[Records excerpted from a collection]
◆ ◆ ◆ ◆ ◆ ◆ ◆
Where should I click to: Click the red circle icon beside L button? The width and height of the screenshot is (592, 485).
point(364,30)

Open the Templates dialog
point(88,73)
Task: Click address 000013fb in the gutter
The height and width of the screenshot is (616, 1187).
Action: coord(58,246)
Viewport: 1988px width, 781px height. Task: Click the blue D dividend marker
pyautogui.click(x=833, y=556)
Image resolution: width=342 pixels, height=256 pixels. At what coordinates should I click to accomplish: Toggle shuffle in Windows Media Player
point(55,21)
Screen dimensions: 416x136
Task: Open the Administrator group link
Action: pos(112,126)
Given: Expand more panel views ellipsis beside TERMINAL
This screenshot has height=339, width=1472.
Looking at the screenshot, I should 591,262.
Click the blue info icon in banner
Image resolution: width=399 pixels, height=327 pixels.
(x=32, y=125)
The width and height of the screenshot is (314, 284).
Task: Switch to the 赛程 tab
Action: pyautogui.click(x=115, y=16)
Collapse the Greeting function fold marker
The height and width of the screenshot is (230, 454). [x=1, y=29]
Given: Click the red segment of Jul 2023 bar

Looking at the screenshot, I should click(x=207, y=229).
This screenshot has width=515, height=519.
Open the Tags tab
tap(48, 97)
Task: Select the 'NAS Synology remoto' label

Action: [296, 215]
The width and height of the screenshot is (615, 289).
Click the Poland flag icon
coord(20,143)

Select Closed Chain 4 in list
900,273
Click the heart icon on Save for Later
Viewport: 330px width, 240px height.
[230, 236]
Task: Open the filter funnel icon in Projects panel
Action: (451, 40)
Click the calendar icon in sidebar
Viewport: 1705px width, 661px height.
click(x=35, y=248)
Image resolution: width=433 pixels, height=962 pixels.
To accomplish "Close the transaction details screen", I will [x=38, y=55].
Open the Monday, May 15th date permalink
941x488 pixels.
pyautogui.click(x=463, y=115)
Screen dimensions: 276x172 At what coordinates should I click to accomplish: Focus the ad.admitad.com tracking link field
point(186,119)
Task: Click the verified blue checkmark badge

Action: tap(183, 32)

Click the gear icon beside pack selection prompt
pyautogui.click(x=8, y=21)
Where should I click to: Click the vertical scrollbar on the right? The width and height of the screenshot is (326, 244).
◆ ◆ ◆ ◆ ◆ ◆ ◆
» What to produce:
Return the opening line of the data and every line after it through the line containing "Click the heart icon on Save for Later", please, exactly as written and with nothing added.

» Task solution:
Where should I click to: Click the red circle icon beside L button? The width and height of the screenshot is (592, 485).
point(364,30)

Open the Templates dialog
point(88,73)
Task: Click address 000013fb in the gutter
The height and width of the screenshot is (616, 1187).
Action: coord(58,246)
Viewport: 1988px width, 781px height. Task: Click the blue D dividend marker
pyautogui.click(x=833, y=556)
Image resolution: width=342 pixels, height=256 pixels. At what coordinates should I click to accomplish: Toggle shuffle in Windows Media Player
point(55,21)
Screen dimensions: 416x136
Task: Open the Administrator group link
Action: pos(112,126)
Given: Expand more panel views ellipsis beside TERMINAL
This screenshot has height=339, width=1472.
Looking at the screenshot, I should 591,262.
Click the blue info icon in banner
Image resolution: width=399 pixels, height=327 pixels.
(x=32, y=125)
The width and height of the screenshot is (314, 284).
Task: Switch to the 赛程 tab
Action: pyautogui.click(x=115, y=16)
Collapse the Greeting function fold marker
The height and width of the screenshot is (230, 454). [x=1, y=29]
Given: Click the red segment of Jul 2023 bar

Looking at the screenshot, I should click(x=207, y=229).
This screenshot has width=515, height=519.
Open the Tags tab
tap(48, 97)
Task: Select the 'NAS Synology remoto' label

Action: [296, 215]
The width and height of the screenshot is (615, 289).
Click the Poland flag icon
coord(20,143)

Select Closed Chain 4 in list
900,273
Click the heart icon on Save for Later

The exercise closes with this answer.